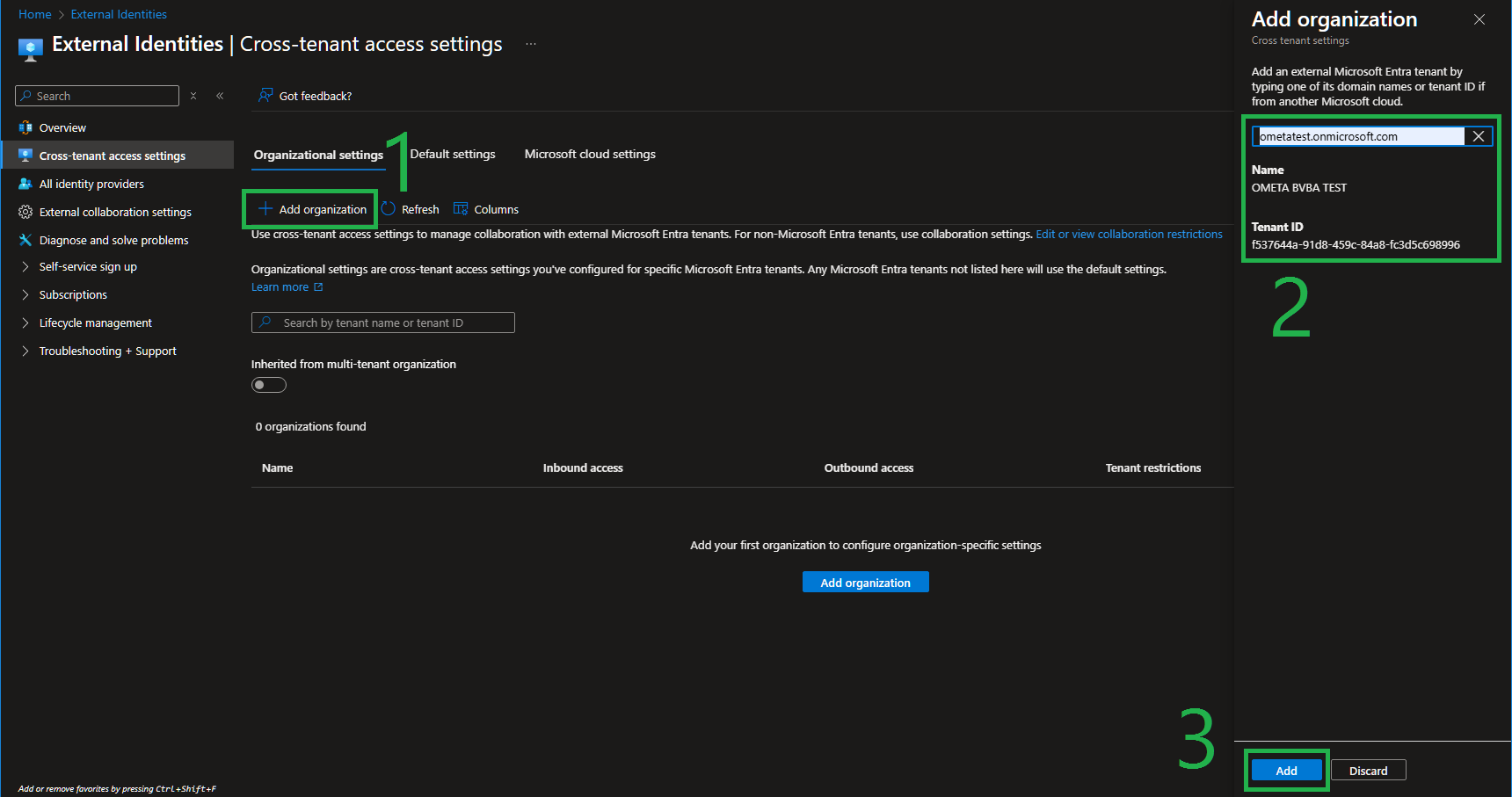The width and height of the screenshot is (1512, 797).
Task: Click the Refresh icon in toolbar
Action: coord(389,209)
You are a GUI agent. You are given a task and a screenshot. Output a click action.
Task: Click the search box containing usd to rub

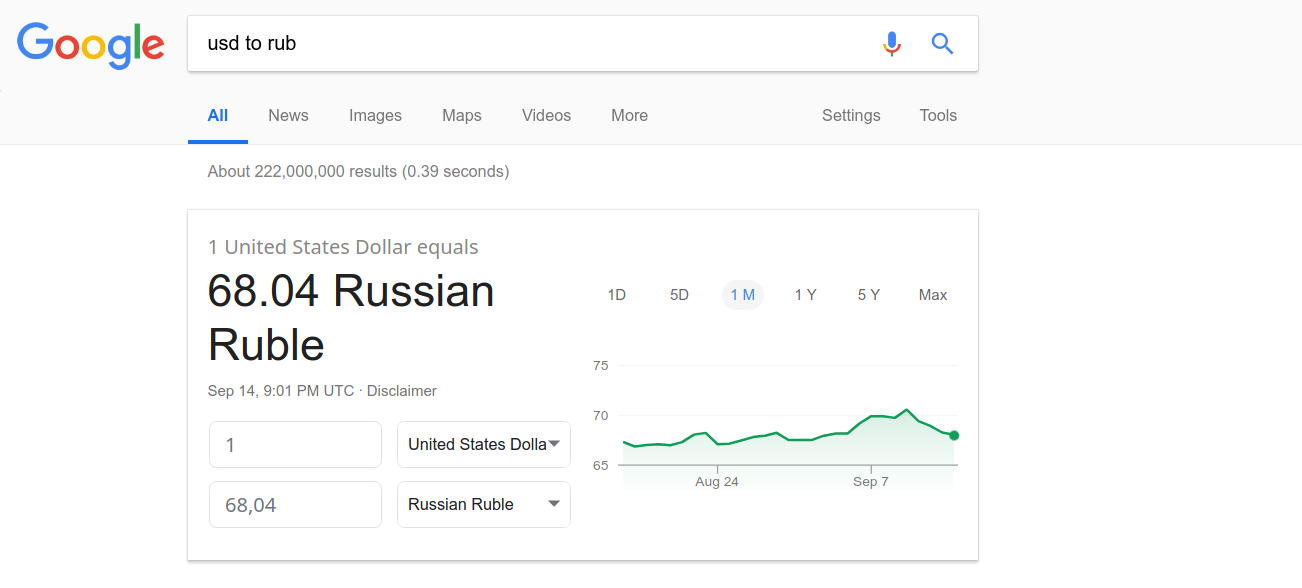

-*-

◆ **WHAT TO DO**
Copy exactly, leaving out pictures, the lines from the line containing "You are a GUI" through the last line of the records.

◆ **RESPONSE TO THIS TASK**
You are a GUI agent. You are given a task and a screenshot. Output a click action.
Task: Click the search box containing usd to rub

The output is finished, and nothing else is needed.